Another topic investors often raise is alpha decay – the gradual erosion of returns as successful signals become crowded. Does AI make this problem worse?
Not necessarily. Agentic AI lowers the cost of searching through data, which means more investors can discover similar patterns at the same time. Some of those patterns may be economically meaningful, but many will simply be artefacts of the sample period. The danger is that AI can produce many appealing signals that may look more promising than they really are.
This is why research discipline becomes more important, not less. If AI is treated as a magic signal generator, the risk of overfitting increases. If it is treated as one tool inside a controlled research process, it can be valuable.
What do those controls look like in practice?
We do not need every model to be simple, but we do need every model to be reliable and robust. That means proven data quality, the usage of holdout data, multiple-testing controls, sensitivity analysis, implementation-cost assumptions, liquidity analysis, and ongoing live monitoring.
We also look at whether a model improves the portfolio, not just whether it improves a statistical metric in isolation. Forecast accuracy is useful, but it is not the final objective. The final objective is a better investment outcome.
Beyond stock selection, are you using AI elsewhere?
Very much so. One of the most immediate benefits is in speeding up workflows. AI-driven agents can support tasks such as migrating legacy signals to new platforms, searching internal documentation, summarising research material, or helping researchers review code and text more efficiently.
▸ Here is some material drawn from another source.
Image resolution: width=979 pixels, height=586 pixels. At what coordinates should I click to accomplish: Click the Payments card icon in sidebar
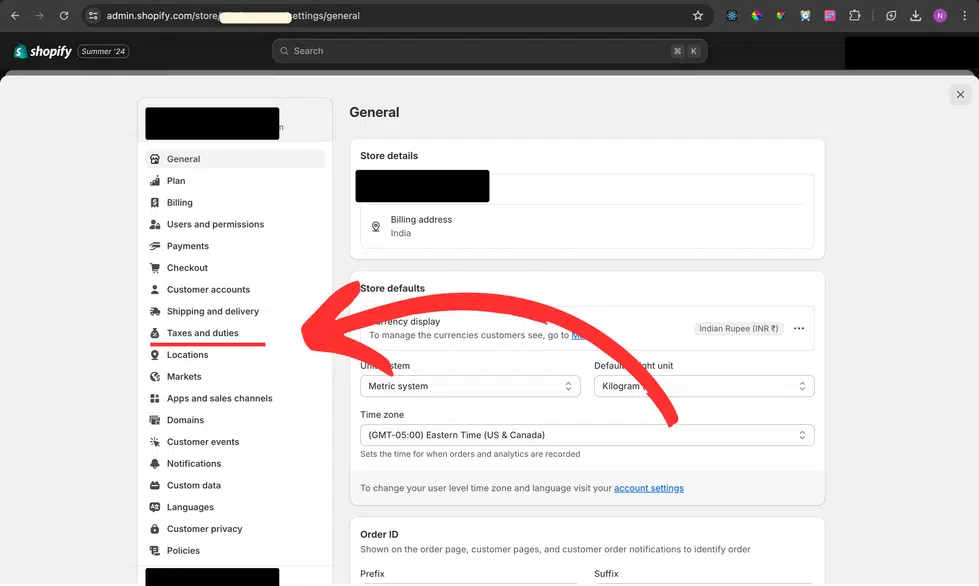click(156, 245)
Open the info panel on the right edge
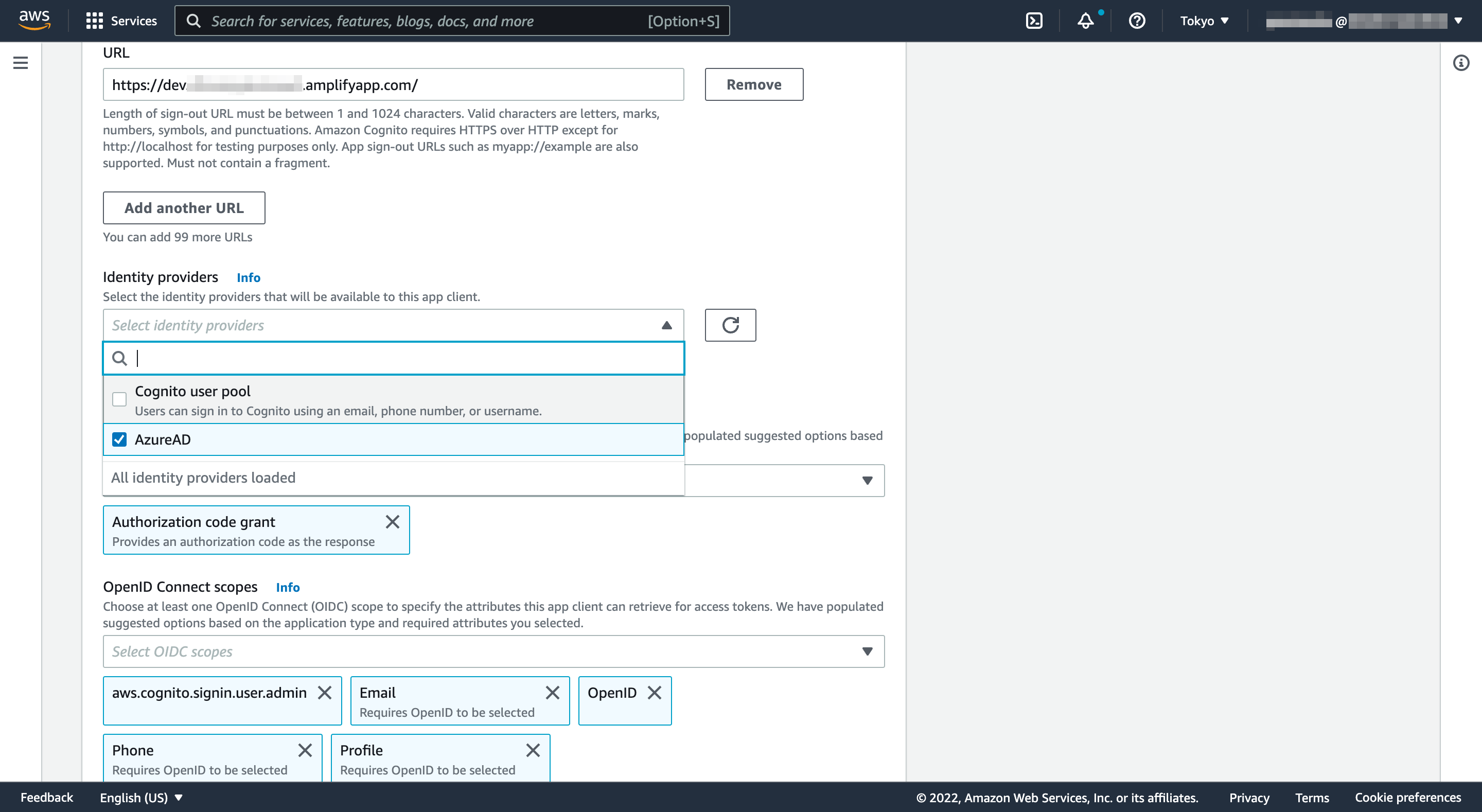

Some workflows can be automated technically, but we deliberately keep them inside controlled environments. Outputs are reviewed, code changes are version-controlled, and responsibility remains with the researcher or quant engineer.
The firms best positioned to benefit from AI will be those that combine speed of adoption with disciplined integration.
Dr Maximilian Stroh, CFA,
Head of Research
What are the main areas you are focused on now?
Three areas stand out. First, we are extending AI support across more of the research process, not only idea generation but also evaluation. That raises important quality-control questions, because AI-generated outputs can sound convincing while still being wrong.
Second, we are revisiting how we analyse news and other unstructured data. LLMs have already shown value in measuring macro sentiment, and these approaches may also improve equity selection.
Third, we are working on machine learning models that are better aligned with portfolio objectives. Instead of optimising purely for statistical accuracy, the goal is to optimise how a model contributes to risk-adjusted returns at the portfolio level, after realistic implementation assumptions.
Finally, if you had to sum up your philosophy on AI in investing for professional investors, what would it be?
AI is a powerful addition to the systematic investor’s toolkit, but it does not suspend the basic rules of quantitative research. Input data needs to be clean. Signals still need economic rationale. Models still need statistical validation. Portfolios still need diversification and risk control. And accountability still needs to sit with people.
In that sense, the firms best positioned to benefit from AI will be those that combine speed of adoption with disciplined integration.
Conclusion
AI is transforming asset management, but the transformation is more disciplined integration than wholesale replacement. For professional investors, the relevant question is not whether a manager uses AI, but how AI is governed, measured, and embedded in the investment process.
Used well, AI can improve forecasting, research productivity, and the analysis of unstructured information. Used poorly, it can accelerate overfitting, crowding, and operational risk.